Suararepublik.news – LBP ┬ádan DM mendapat penugasan dari Presiden untuk memimpin penanganan kasus Covid-19 terbesar di delapan provinsi di Indonesia berbatas waktu hanya dua minggu (kompas.tv 15 September 2020).

Pada link berita yang sama, sebagaimana disampaikan Airlangga bahwa Presiden memberi waktu dua minggu bagi LBP dan DM menurunkan angka kasus covid-19 di 8 provinsi itu.

Merujuk pada penugasan yang berbatas waktu sangat singkat itu, saya menyarankan, alangkah baiknya di awal hari pertama, LBP dan DM membuat target capaian jumlah penurunan pada setiap kasus terkait penanganan Covid-19 di delapan propinsi untuk kurun waktu dua minggu.

Capaian harus dibuat terukur (kuntitatif) dan sebaiknya disampaikan kepada publik. Rumusan capaian menjadi ukuran untuk melihat apakah target tercapai atau tidak.
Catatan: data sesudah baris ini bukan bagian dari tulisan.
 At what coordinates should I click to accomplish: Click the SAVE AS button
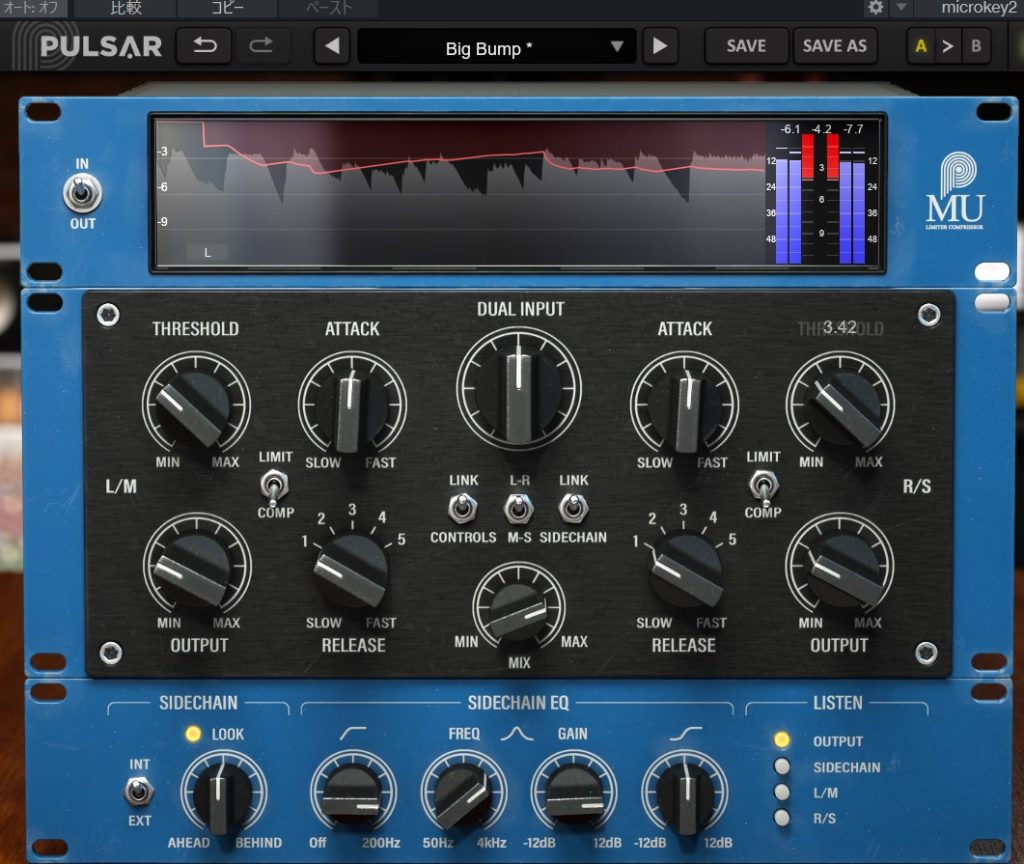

Selain itu, berdasarkan target capaian itu, LBP dan DM dapat melakukan evaluasi apakah tercapai seluruhnya, sebagian besar atau capaian rendah. Kemudian, tak kalah pentingnya menguraikan kemengapaannya.

Jika belum dirumuskan di awal tentang target penurunan kasus Covid-19 tersebut dan belum disampaikan kepada publik, maka akan mengalami  kesulitan mengukur tingkat berhasil pelaksanaan tugas tersebut dan sulit mendapat dukungan publik.